Objective: The ACT-MOVE study assessed the real-world efficacy and safety of s.c. tocilizumab (TCZ-SC), provided as monotherapy or in combination with conventional synthetic DMARDs (csDMARDs) over 1 year, in patients with RA and an inadequate response to csDMARD therapy and/or first TNF inhibitor.
Methods: In this UK multicentre, open-label phase IIIb study, patients received TCZ-SC 162 mg once weekly for 52 weeks as monotherapy or with csDMARDs. Efficacy and safety were evaluated at baseline, weeks 2 and 4 and every 4 weeks thereafter up to week 52.
Results: Of 161 patients who received at least one dose of TCZ-SC, 21 (13.0%) received TCZ-SC alone and 140 (87.0%) TCZ-SC with a csDMARD(s). From baseline to week 52, there was a mean decrease in DAS28-ESR score among all patients (-3.68), and within monotherapy (-3.75) and combination therapy (-3.67) groups. The proportion of patients who achieved DAS28 clinical remission (DAS28-ESR <2.6) at week 52 was 75.4% (95% CI 66.8, 82.8). At the same time point, ≥80% of patients who remained on TCZ-SC achieved DAS28 clinical remission or had low disease activity (DAS28-ESR ≥2.6 and ≤3.2). Overall, 6.2% of patients had at least one serious adverse event (10.2/100 patient-years), and there was one death; 11.2% of patients discontinued owing to adverse events.

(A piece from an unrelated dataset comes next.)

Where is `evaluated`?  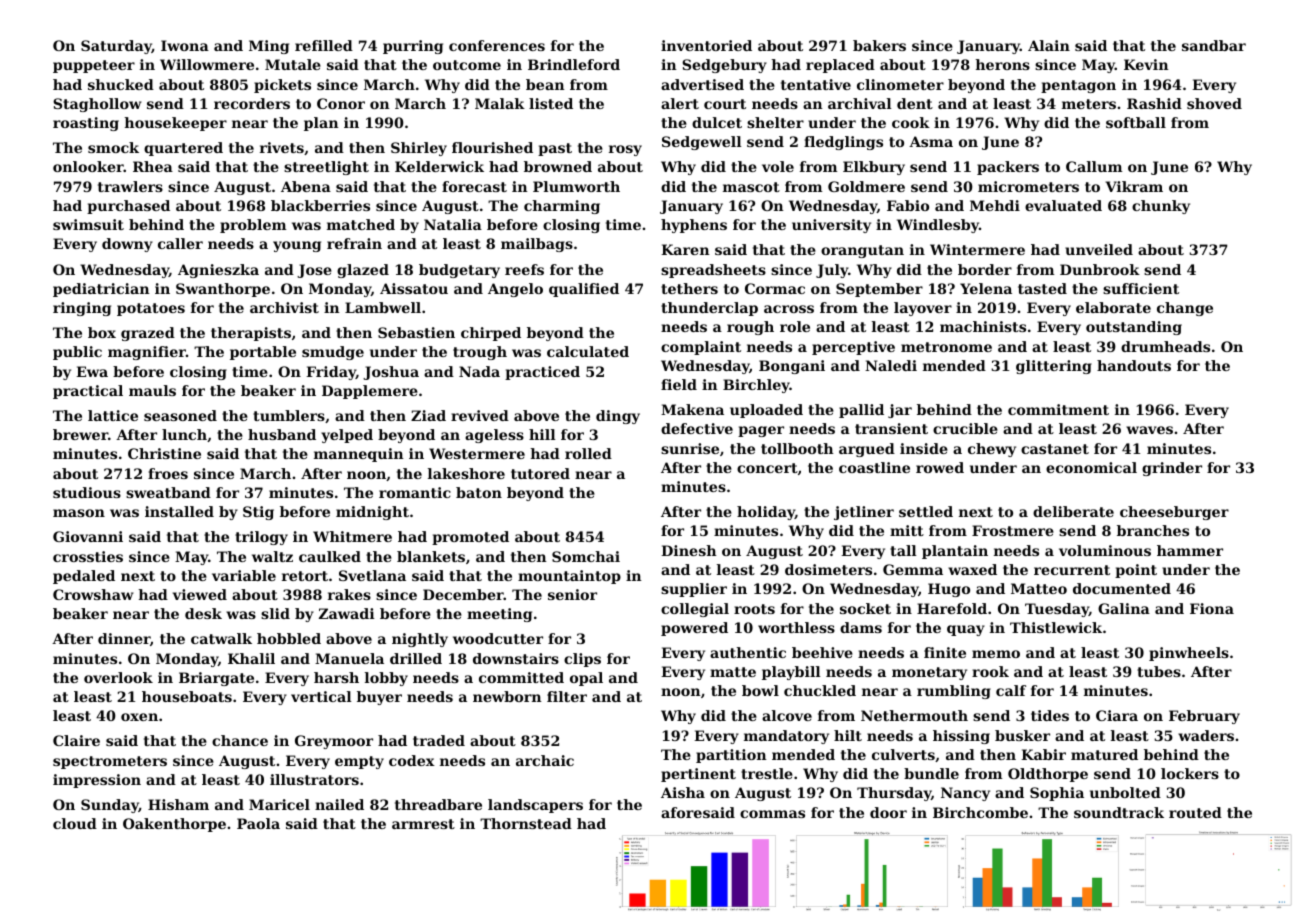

Conclusion: TCZ-SC was effective and tolerated in a real-world setting over 1 year. The efficacy of TCZ-SC was similar whether given as monotherapy or with csDMARDs; its safety profile was consistent with that previously established.
Trial registration: ClinicalTrials.gov, http://www.clinicaltrials.gov, NCT02046603.
Keywords: United Kingdom; biological therapies; conventional synthetic DMARDs; real world; rheumatoid arthritis; subcutaneous; tocilizumab.